How about companies that don't have 100% motivation to CONSERVE and extend the oil-gluttony status quo?

How about enlisting AAS, NSF, and other scientific/engineering associations to qualify recipients of research funds?

Government research grants directed to research, pure and applied, whose overriding objective is to REDUCE carbon-based energy consumption.

The oilco's are NEVER going to research themselves out of their main carbon-based business, no matter what BP's ads say.

Marcus Bryant
10-25-2005, 06:22 PM
Again, croutons. Demand for crude and distillate products such as gasoline and heating oil is not perfectly inelastic. Higher prices will lead to changes in the quantity of demand and, as XStout was arguing, a greater incentive for consumers to seek out alternative sources of energy. Once you understand that then you will understand XStout's point.

boutons
10-25-2005, 06:36 PM
I understand oil demand (and restricted supply, like busted gas refineries) drives price.

the POINT was the silliness that dubya started a war to drive up the oil price to force down demand. BS

Marcus Bryant
10-25-2005, 06:49 PM
So then the demand is there for...drumroll....alternative sources of energy.

JohnnyMarzetti
10-25-2005, 07:56 PM
I love the way White House parrot Scott McClellan speaks...

"White House Sidesteps Cheney Questions"

WASHINGTON - The White House on Tuesday sidestepped questions about whether Vice President Dick Cheney passed on to his top aide the identity of a CIA officer central to a federal grand jury probe.

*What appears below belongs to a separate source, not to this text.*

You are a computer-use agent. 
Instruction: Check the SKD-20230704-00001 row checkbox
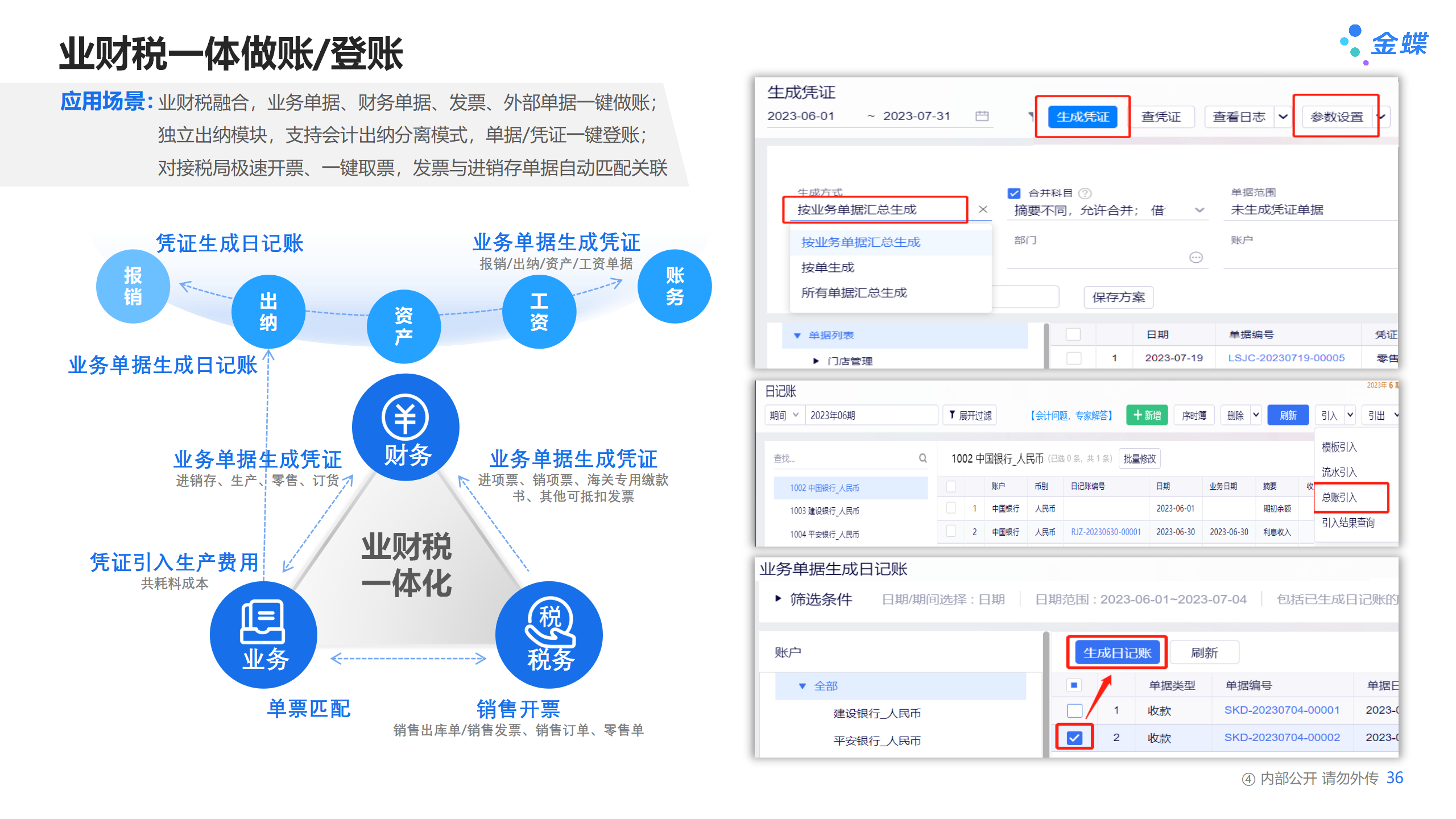click(1074, 710)
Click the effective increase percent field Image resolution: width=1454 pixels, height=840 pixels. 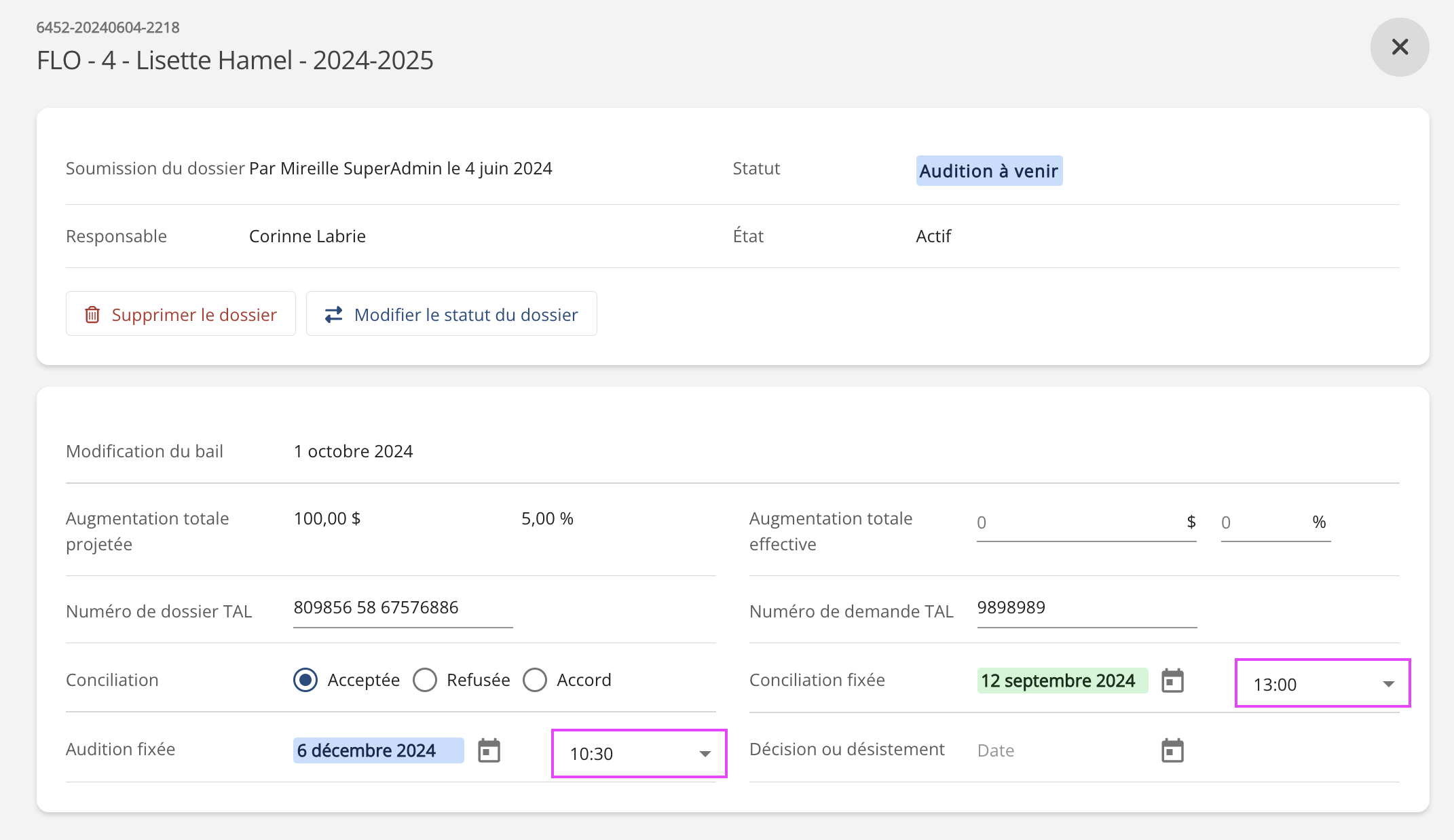point(1263,522)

"This is a question relating to an ongoing investigation and we're not having any further comment on the investigation while it's ongoing," "This is a question relating to an ongoing investigation and we're not having any further comment on the investigation while it's ongoing," "This is a question relating to an ongoing investigation and we're not having any further comment on the investigation while it's ongoing," "This is a question relating to an ongoing investigation and we're not having any further comment on the investigation while it's ongoing," "This is a question relating to an ongoing investigation and we're not having any further comment on the investigation while it's ongoing," "This is a question relating to an ongoing investigation and we're not having any further comment on the investigation while it's ongoing," "This is a question relating to an ongoing investigation and we're not having any further comment on the investigation while it's ongoing," "This is a question relating to an ongoing investigation and we're not having any further comment on the investigation while it's ongoing," "This is a question relating to an ongoing investigation and we're not having any further comment on the investigation while it's ongoing," "This is a question relating to an ongoing investigation and we're not having any further comment on the investigation while it's ongoing," "This is a question relating to an ongoing investigation and we're not having any further comment on the investigation while it's ongoing," "This is a question relating to an ongoing investigation and we're not having any further comment on the investigation while it's ongoing,"

boutons
10-25-2005, 08:32 PM
That porker McClellan is a real slime-ball, not very convincing as an official liar.